Abid Ghoffar bin Aboe Dja'far, atau yang lebih dikenal dengan nama Ebiet G Ade, pernah menulis syair lagu dengan judul “Dengarkanlah Kata-Kataku”. Penggalan bait refreinnya, yang cukup menyentuh hati, berbunyi:
“Dengarkanlah dengan
hatimu
Jangan engkau dengar
dengan jiwa buta
Dengarkanlah kata-kataku
Jangan engkau melihat siapa aku”
Di sini Ebiet mau mengajak kita, para pendengar, untuk mengubah pola pikir
dalam melihat sesuatu yang ada di luar diri kita. Misalnya soal kebenaran atau
juga kebaikan. Bagi Ebiet, kebenaran atau kebaikan itu bukan soal rasa: saya
suka dan/atau tidak suka; bukan juga soal kepentingan: di pihak saya dan/atau
musuh saya.
Ebiet G Ade menghendaki agar kita menilai sesuatu itu bukan dengan jiwa
buta. Artinya, menilai sesuatu itu bukan didasari pada diri sendiri: saya suka
maka itu benar, baik dan bagus, sedangkan jika saya tidak suka maka sesuatu itu
tidak benar, tidak baik dan tidak bagus; jika sesuatu itu ada di pihak saya
maka ia itu benar, baik dan bagus, sedangkan jika sesuatu itu “anti” saya maka
ia itu tidak benar, tidak baik dan tidak bagus.

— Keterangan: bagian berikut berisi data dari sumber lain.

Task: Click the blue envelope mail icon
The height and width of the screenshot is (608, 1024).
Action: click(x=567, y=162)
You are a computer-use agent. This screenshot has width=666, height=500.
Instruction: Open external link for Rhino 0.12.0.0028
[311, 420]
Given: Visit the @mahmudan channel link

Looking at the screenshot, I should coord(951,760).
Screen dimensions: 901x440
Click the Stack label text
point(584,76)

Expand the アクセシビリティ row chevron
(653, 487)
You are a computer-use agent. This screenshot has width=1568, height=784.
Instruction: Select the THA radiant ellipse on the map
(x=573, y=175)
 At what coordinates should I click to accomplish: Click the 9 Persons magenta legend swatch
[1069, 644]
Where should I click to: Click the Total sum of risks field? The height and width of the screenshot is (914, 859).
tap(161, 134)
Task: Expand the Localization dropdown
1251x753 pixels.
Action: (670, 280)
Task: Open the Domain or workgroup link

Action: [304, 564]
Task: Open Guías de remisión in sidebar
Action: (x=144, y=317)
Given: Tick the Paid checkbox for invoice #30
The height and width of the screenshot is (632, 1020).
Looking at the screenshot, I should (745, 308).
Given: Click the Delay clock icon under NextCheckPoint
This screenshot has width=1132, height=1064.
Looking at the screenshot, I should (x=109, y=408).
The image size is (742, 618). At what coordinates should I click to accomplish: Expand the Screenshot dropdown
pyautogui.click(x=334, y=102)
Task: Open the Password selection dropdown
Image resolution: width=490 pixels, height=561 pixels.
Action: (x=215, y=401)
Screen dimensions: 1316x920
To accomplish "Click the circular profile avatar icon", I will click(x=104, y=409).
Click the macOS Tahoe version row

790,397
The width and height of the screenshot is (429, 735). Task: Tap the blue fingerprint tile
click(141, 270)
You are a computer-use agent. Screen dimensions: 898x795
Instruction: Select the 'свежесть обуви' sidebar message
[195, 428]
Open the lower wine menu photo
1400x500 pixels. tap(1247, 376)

Ebiet G Ade menghendaki agar kita melihat isinya, bukan pada kulitnya.
“Dengarkanlah kata-kataku, jangan engkau melihat siapa aku.” Dengan kata lain
Ebiet G Ade ingin agar kita “jangan menilai buku itu dari kulitnya.” Sekalipun
kulit buku atau sampul buku itu tidak bagus dan tidak menarik, belum tentu
isinya juga tidak bagus dan tidak menarik. Sebaliknya, belum menjadi jaminan
bahwa sampul atau kulit yang menarik menentukan isi buku yang menarik juga.
Legenda Rawa
Pening
Ada seorang ada kecil bernama Baru Klinting. Ia seorang bocah yang buruk rupa dan kudisan, akan tetapi ia memiliki kesaktian. Suatu ketika ia memasuki sebuah perkampungan untuk meminta sedekah. Melihat rupa dan tubuhnya, orang merasa jijik dan langsung mengusirnya.